*DOCUMENT SEGMENT*
----
Behavioral Healthcare Design: Five Key Factors for Patient Well-Being
Our final post on planning and designing of behavioral healthcare facilities will cover the five key factors for patient well-being.
In 2004, “The Role of the Physical Environment in the Hospital for the 21st Century: A Once-in-a-Lifetime Opportunity,” published by Roger Ulrich P.H.D., of Texas A&M University, was released. In a culmination of evidence-based research, research teams found five design principles that contributed significantly to achieving therapeutic design goals.
The report indicates five key factors that are essential for the psychological well-being of patients, families and staff, including:
- Access to Nature
- Provide Positive Distractions
- Provide Social Support Spaces
- Give a Sense of Control
- Reduce or eliminate environmental stress
Access to Nature
Studies indicate that nature might have the most powerful impact to help patient outcomes and staff effectiveness. Nature can be literal or figurative – natural light, water walls, views to nature, large prints of botanicals and geography, materials that indicate nature and most importantly, stimulating color that evokes nature. Several studies strongly support that access to nature such as day-lighting and appropriate colorations can improve health outcomes such as depression, agitation, sleep, circadian rest-activity rhythms, as well as length of stay in demented patients and persons with seasonal affective disorders (SAD).
These and related studies continue to affirm the powerful impact of natural elements on patient recovery and stress reduction. Thus, it is clear that interior designs which integrate natural elements can create a more relaxing, therapeutic environment that benefits both patients and staff.
Positive Distractions
These are a small set of environmental features that provide the patient and family a positive diversion from “the difficult” and, in doing so, also negate an institutional feel. These can be views to nature, water walls, artwork, super imposed graphics, sculpture, music – and ideally all of these want to be focused on nature and, when applicable, an interesting use of color. Therapeutic environments that provide such patient-centered features can empower patients and families, but also increase their confidence in the facility and staff. This helps with open lines of communication between patient and caregiver.
Social Support Spaces
These are spaces designed partially for the patient but mainly for the comfort and socialization of family members and friends of the patient; therefore, family lounges, resource libraries, chapels, sleep rooms and consult rooms all play a role. When family and friends play a key role in a patient’s healing, these spaces encourage families to play an active role in the rehabilitation process.
Sense of Control
In times when patients and family feel out of control, it is very healing for the facility design and staff to provide it back when appropriate. Although, this cannot always be done suitably in mental healthcare facilities. However, when applicable, these design features include optional lighting choices, architectural way-finding, resource libraries, enhanced food menus, private patient rooms and optional areas to reside in. A few well-appointed studies in psychiatric wards and nursing homes have found that optional choices of moveable seating in dining areas enhanced social interaction and improved eating disorders. When patients feel partially in control of their healing program and that the building features are focused to them, an increased confidence of the quality of care enters and tensions lower.
----
*TASKS TO PERFORM*
1. From the article on behavioral healthcare design, reproduce the passage starting at "Behavioral Healthcare Design: Five" up to and including "for patient well-being.".
2. In the article on behavioral healthcare design, which university is Roger Ulrich associated with?
----
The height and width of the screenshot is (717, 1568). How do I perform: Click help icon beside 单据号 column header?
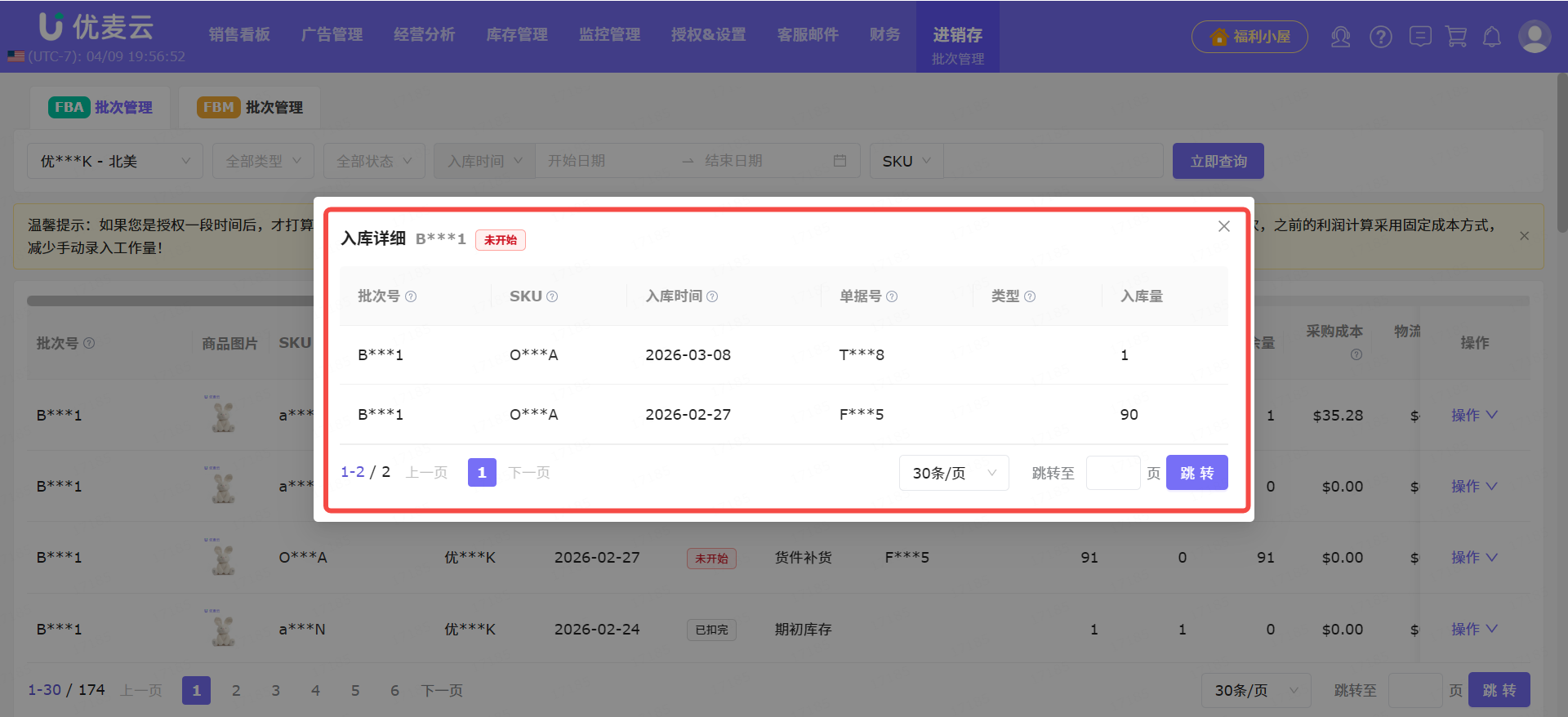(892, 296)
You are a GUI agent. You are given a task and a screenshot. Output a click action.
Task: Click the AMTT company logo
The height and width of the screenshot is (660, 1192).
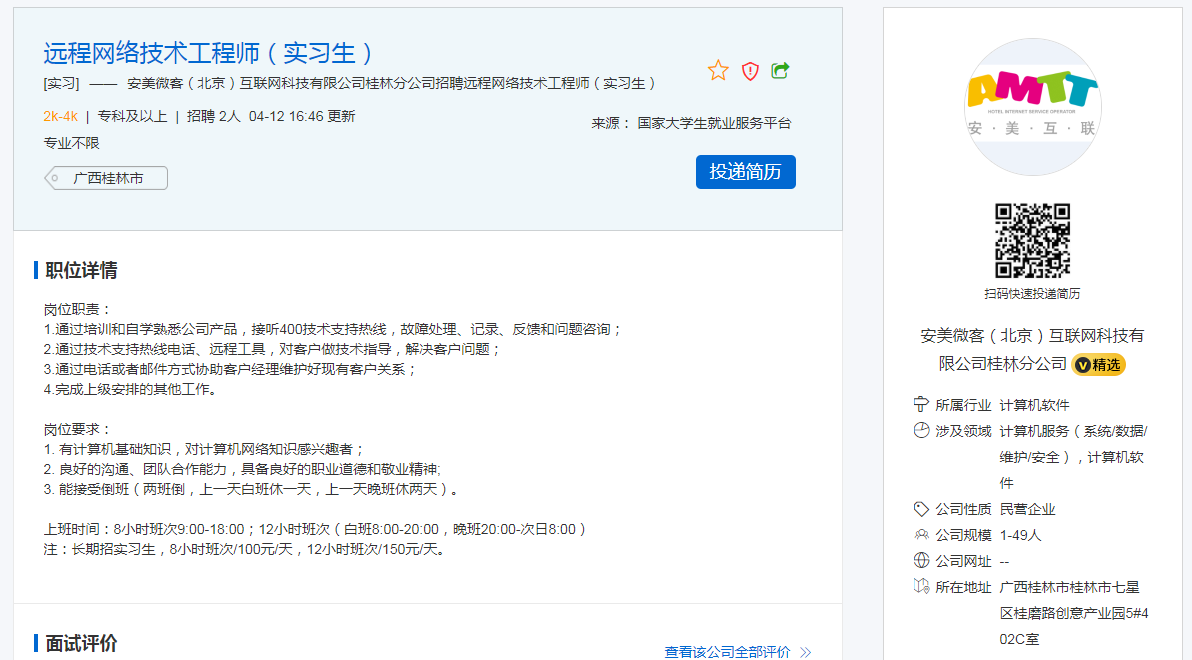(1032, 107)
----
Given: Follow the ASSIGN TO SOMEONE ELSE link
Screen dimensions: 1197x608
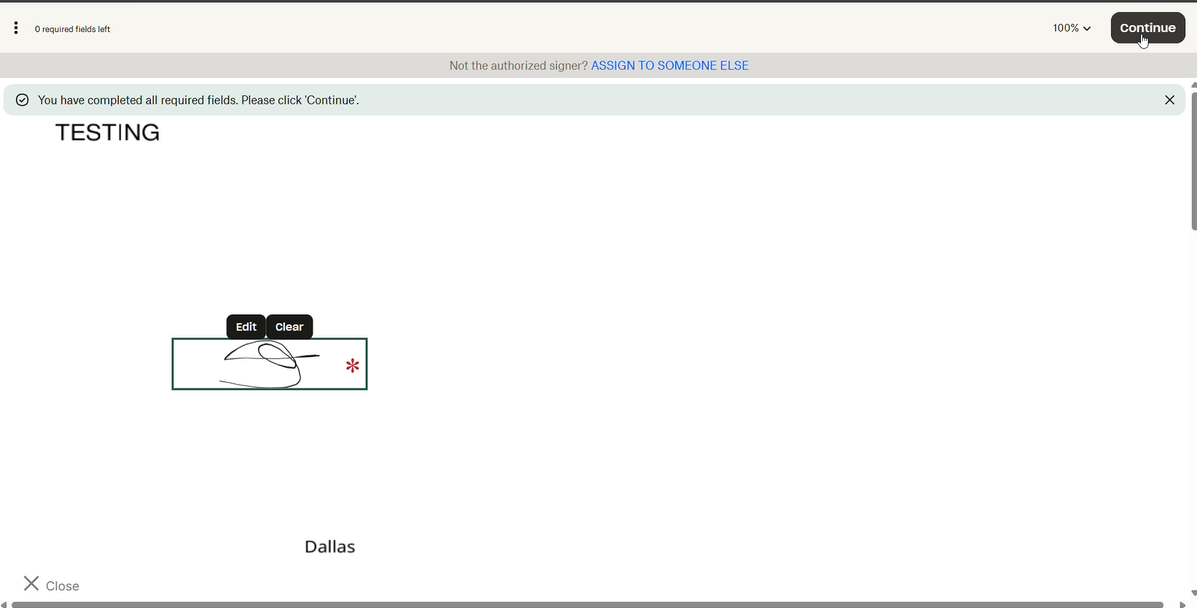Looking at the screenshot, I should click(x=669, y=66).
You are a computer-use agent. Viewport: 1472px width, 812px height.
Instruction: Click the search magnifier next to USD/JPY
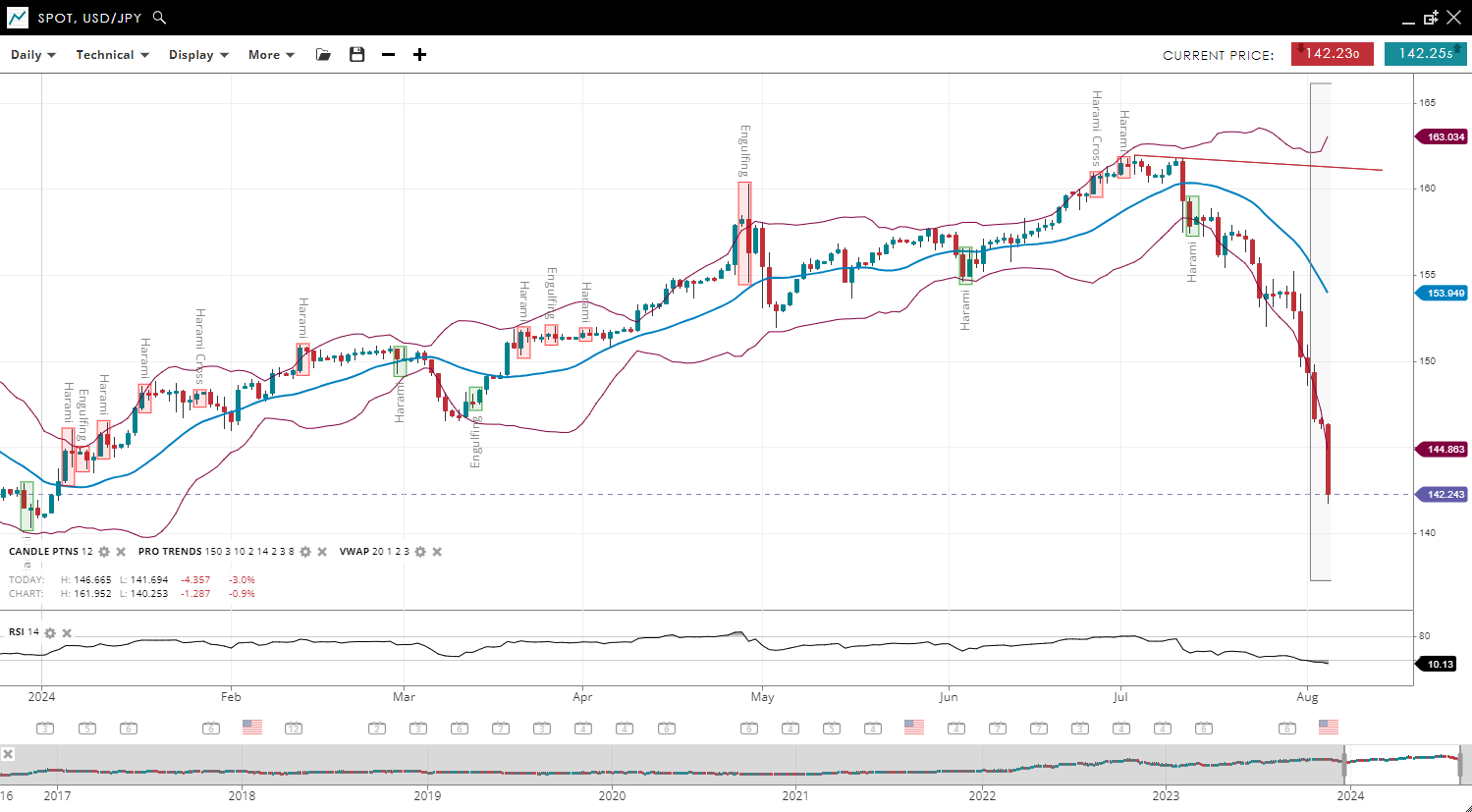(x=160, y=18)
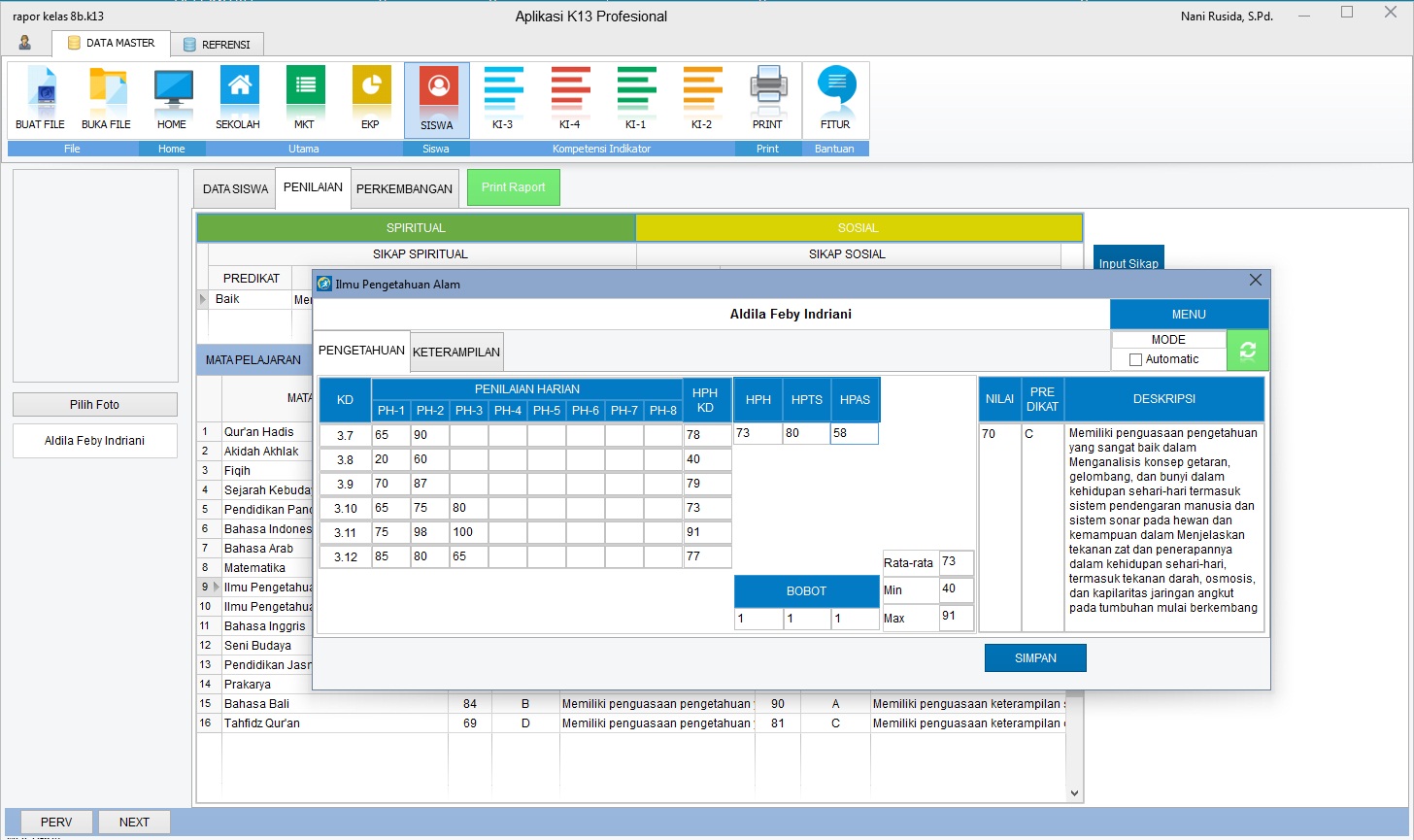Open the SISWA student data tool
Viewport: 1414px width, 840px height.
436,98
----
*ANSWER LIST*
1.
Behavioral Healthcare Design: Five Key Factors for Patient Well-Being
Our final post on planning and designing of behavioral healthcare facilities will cover the five key factors for patient well-being.

2. Texas A&M University